Sono tanti i temi che il film tocca, dal suicidio all’aborto. Parthenope, infatti, abortisce illegalmente.

"Quello è un grande atto di coraggio. Al tempo non era certo come oggi. Poi è una gravidanza chiesta dal padre di Parthenope e annientata dalla madre, il padre del bambino non sarebbe mai stato presente. E poi rappresentava la speranza di ritrovare il fratello. Ma questa non era la sua volontà”.

Parthenope è molto bella e seducente. Sa sfruttare la bellezza, ma allo stesso tempo pare pesarle.

"Posso citarti il film: ‘la bellezza è come una guerra, apre tutte le porte’, ed è una guerra quindi crea solo vittime. Ed è vero perché alcune donne del film non hanno saputo sopportare la fine della giovinezza. Le due attrici Flora Malva e Greta Cool si ritrovano rifatte o in solitudine. Parthenope ha una scelta, se dare l’anima alla bellezza o se trovare la bellezza in altre cose. E lei non sa di sedurre, lei seduce perché gioca, non ha coscienza della sua bellezza. Quando capisce cosa può fare, a quel punto lascia andare la possibilità di diventare attrice”.

E lei quanto assomiglia a Parthenope?

"Penso che tutti assomigliamo a Parthenope nella ricerca della coerenza e nella sua concretezza. In questi casi le sono molto vicina. Allo stesso tempo la sento distante perché è un personaggio mitizzato e idealizzato”.

Parthenope diventa antropologa ma continua a chiedersi cosa sia l’antropologia. Cos’è quindi l’antropologia per lei?

"Alla fine il professore lo rende comprensibile: l’antropologia è vedere l’incertezza, è stare nell’incertezza. Non si può descrivere a parole. E’ il vedere mostruoso della bellezza, che è amplificato quando si ha dolore e quando si è felici”.

La domanda che tutti si fanno è sul significato che c’è dietro al figlio del professore.
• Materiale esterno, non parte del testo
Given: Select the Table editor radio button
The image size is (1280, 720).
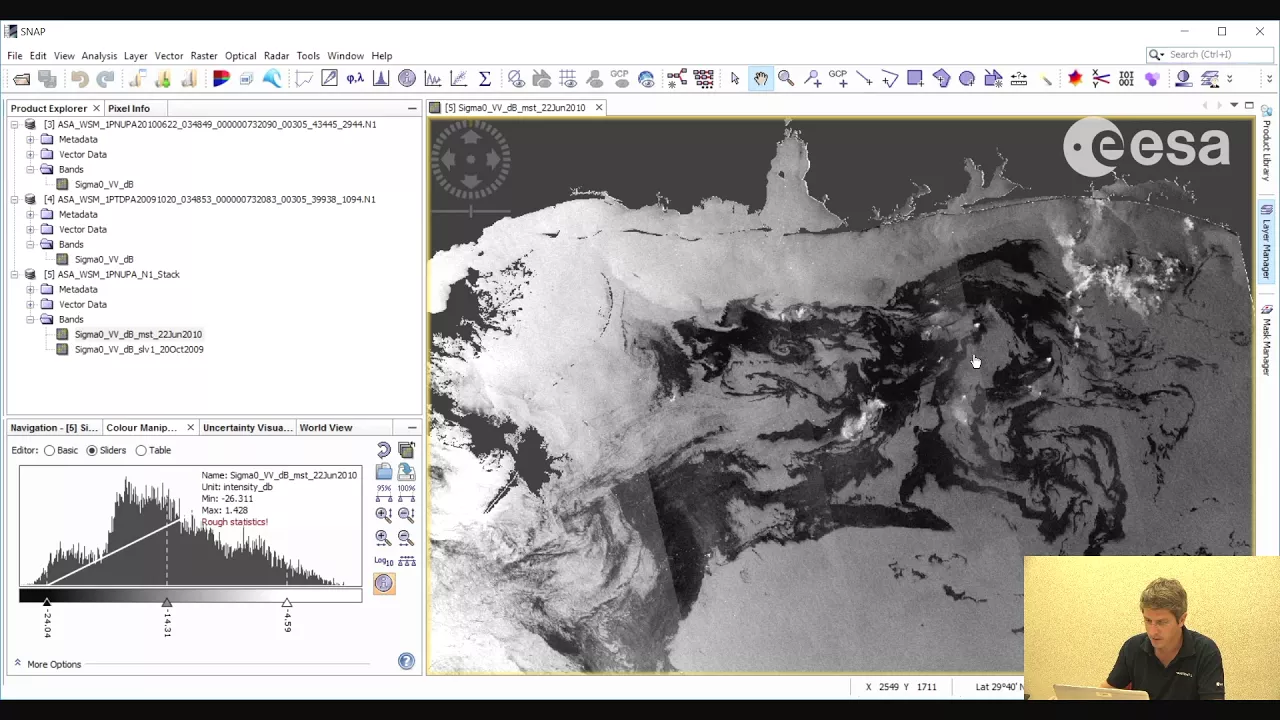Looking at the screenshot, I should click(141, 451).
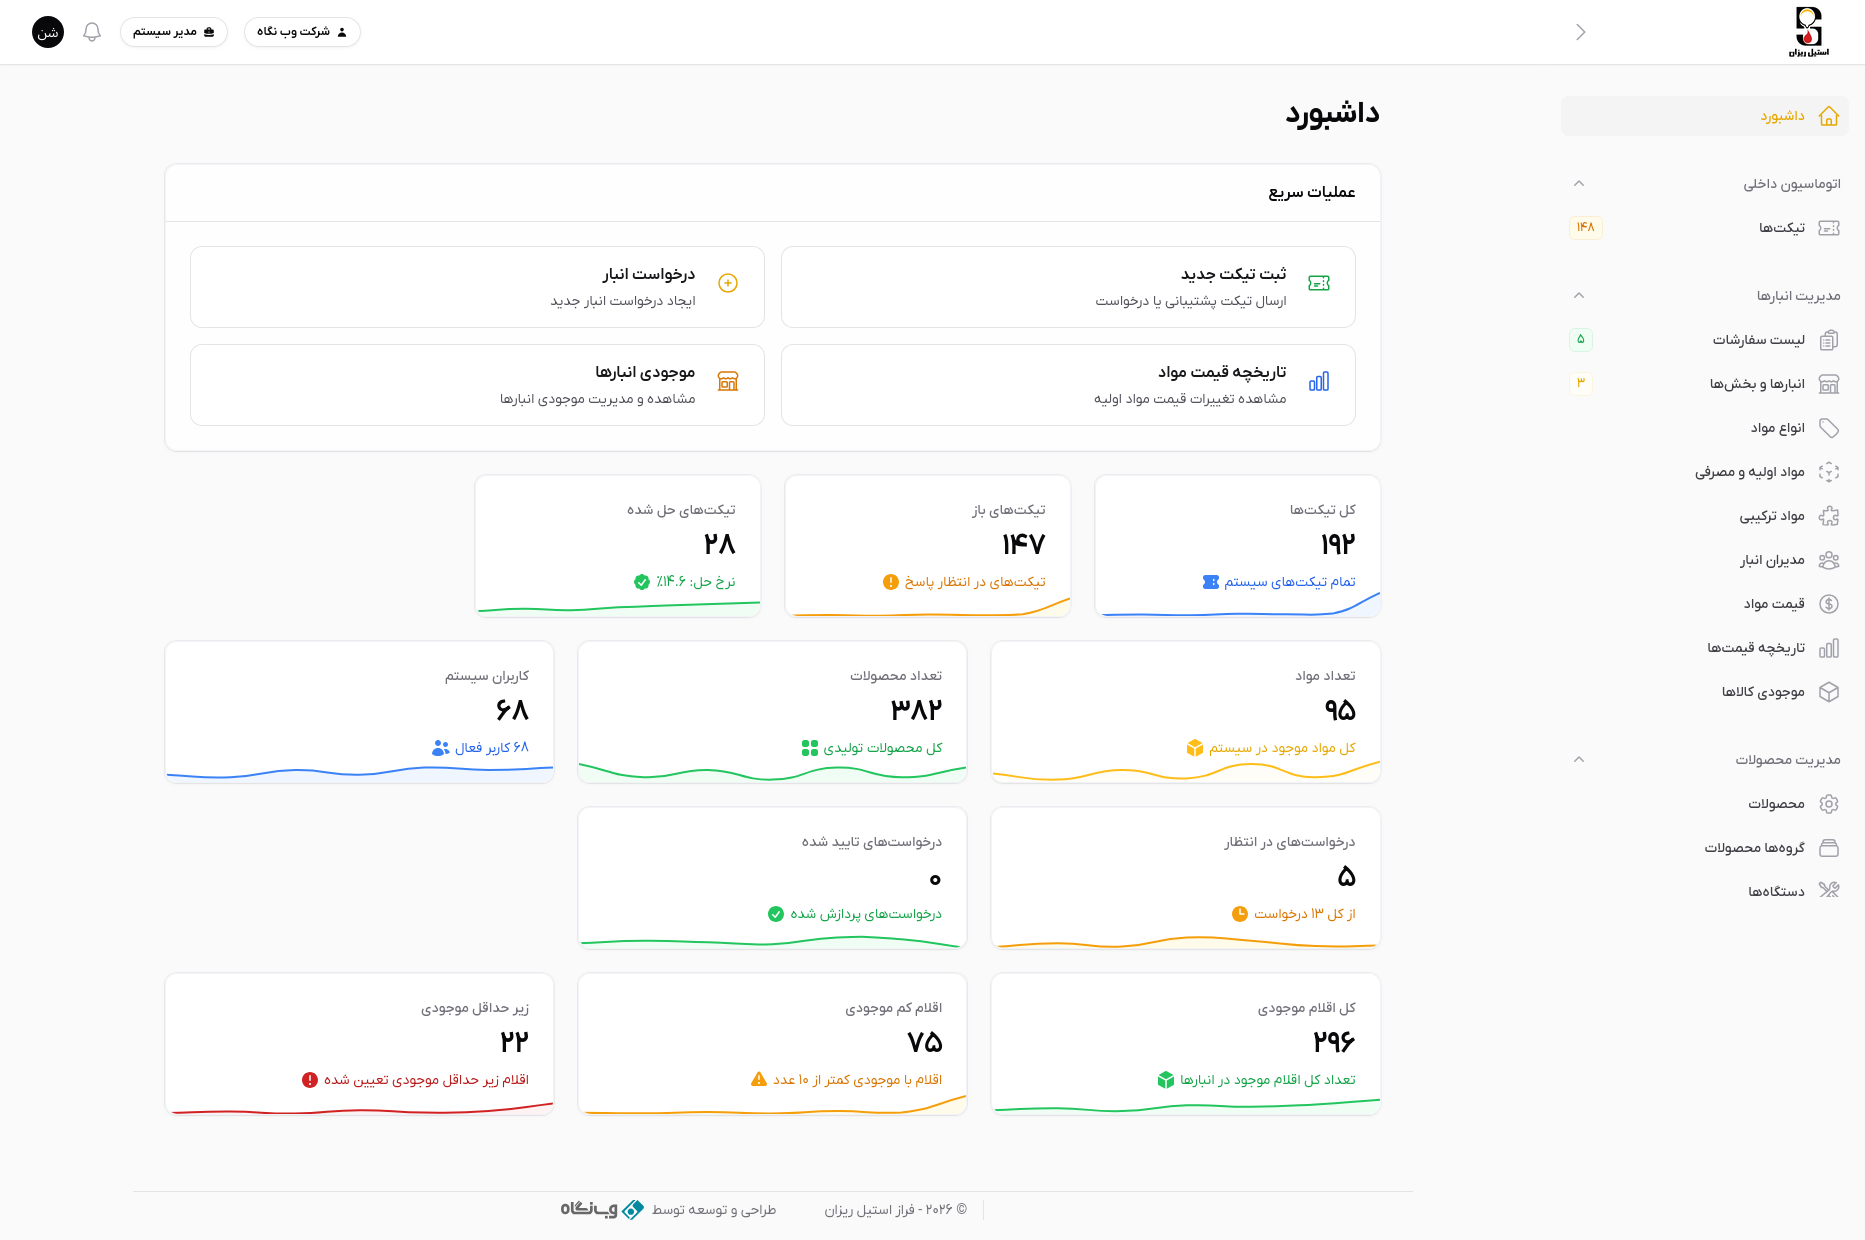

Secondo lei?

“Difficile dare un significato. Per me è quella parte di noi che non vogliamo esca fuori, quella parte meravigliosa, ma che può essere anche brutta. Il professore mostra il figlio quando sa di potersi fidare di lei. E questo succede quando c’è l’amore”.

Un grande esordio al cinema, ha già dei progetti per il futuro?

"Ho dei progetti ma non ben definiti. Certo, per il momento la priorità è la carriera attoriale. Ma non voglio fossilizzarmi e ho davanti a me tante possibilità”.